I’m not sure you understood the question

You can switch the view from each individual or a free roaming view.

Makes perfect sense to me but good luck trying to explain that to anyone else on the forum.

The point is, the OP is asking how the replay view is affected by latency of each individual client. Like when you’re lagging a bit and you duck behind a wall but you still get headshotted. In the replay, you’re in full view, but you know in rl you were out of LoS.

Or like when you press shift and then you die. I think yesterday I was playing sigma with some lag and I pressed shift and I died. I know I pressed shift because the icon went on CD, but in the replay, nope.

Edit; sorry just realised you’re the OP. ;x

Haha, this made me laugh :rofl:

I think you need to take the humour in this.

To answer your question:

As far as thinking about it goes, that’s kinda correct, but it’s not exactly right.
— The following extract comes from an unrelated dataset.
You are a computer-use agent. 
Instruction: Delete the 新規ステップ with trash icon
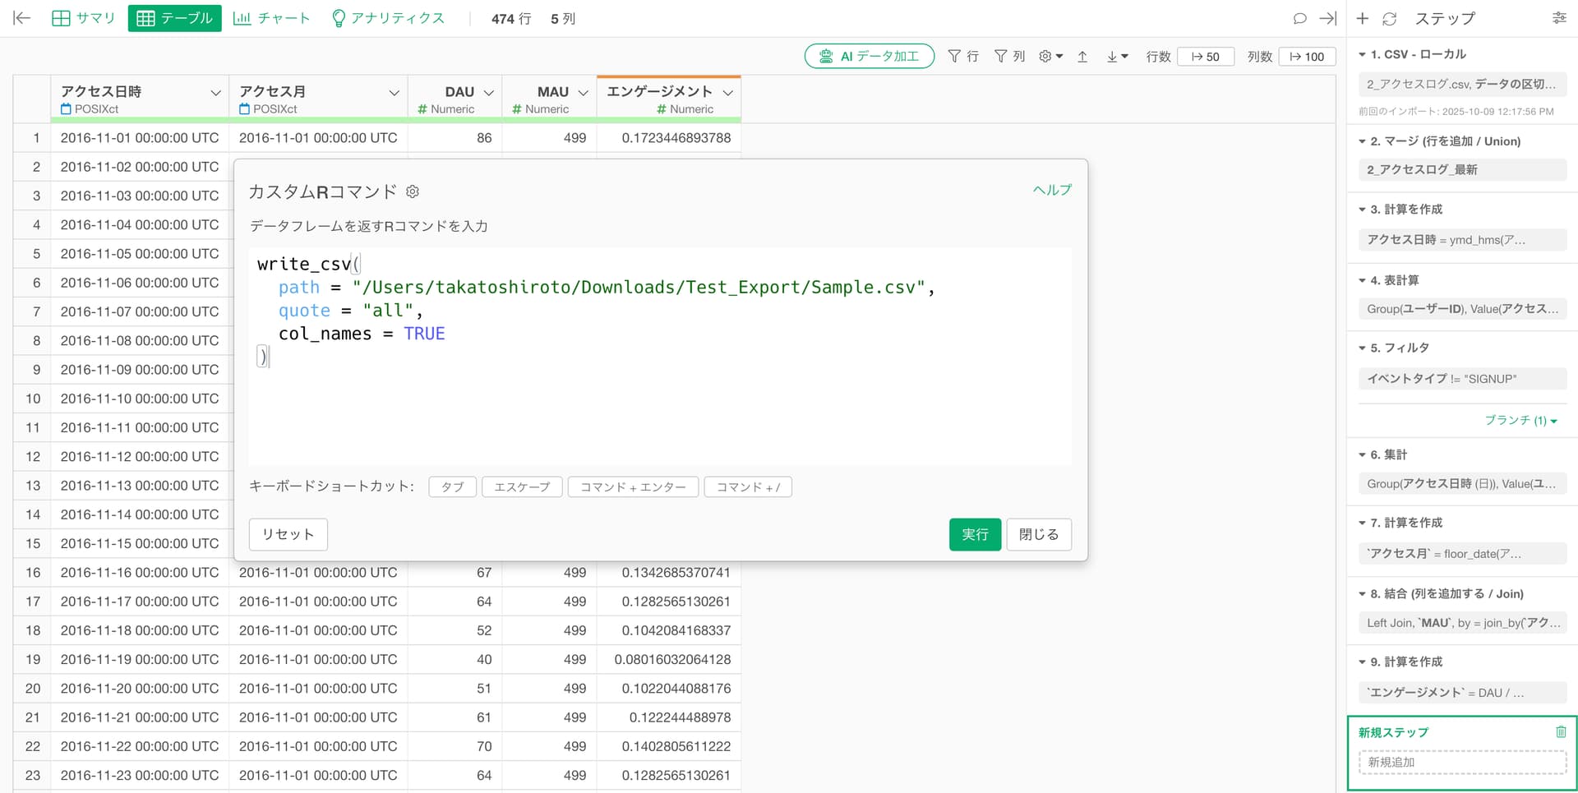coord(1561,731)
There is only ONE version of the game on the server. The client simulates what it thinks will happen on the server, which gets corrected constantly. Each of these simulated versions (12 of them) is constantly recorrected when the server makes a decision as to what happened based on the input from each of the clients.

The FtS is still a thing basically, though that has little to do with the multiple versions/simulations of the game. The POV in the replay viewer is the server corrected version of the simulations which should be correct and the same amongst all the clients. That’s why things such as Ragdolling and weird behaviour doesn’t show up in the replays, but does in the live game client, because the live game client doesn’t correct for behaviour that doesn’t matter to the server and “never happened”.

(DISCLAIMER: This is based on my personal understanding of how the system is supposed to work, not necessarily based on the actual voodoo magic that Blizz uses to determine if/how certain things have/will/are happened/happening. This is also why certain things like the BS disappearing ults like Nano/Pulse Bomb/Blizzard continue to be a thing and not refunded like they used to be, because it’s taking the client inputs and deciding you used them after you died…)

I’m sure he wants to upload the replay from the replay folder straight to the youtubes but doesn’t know what it will look like.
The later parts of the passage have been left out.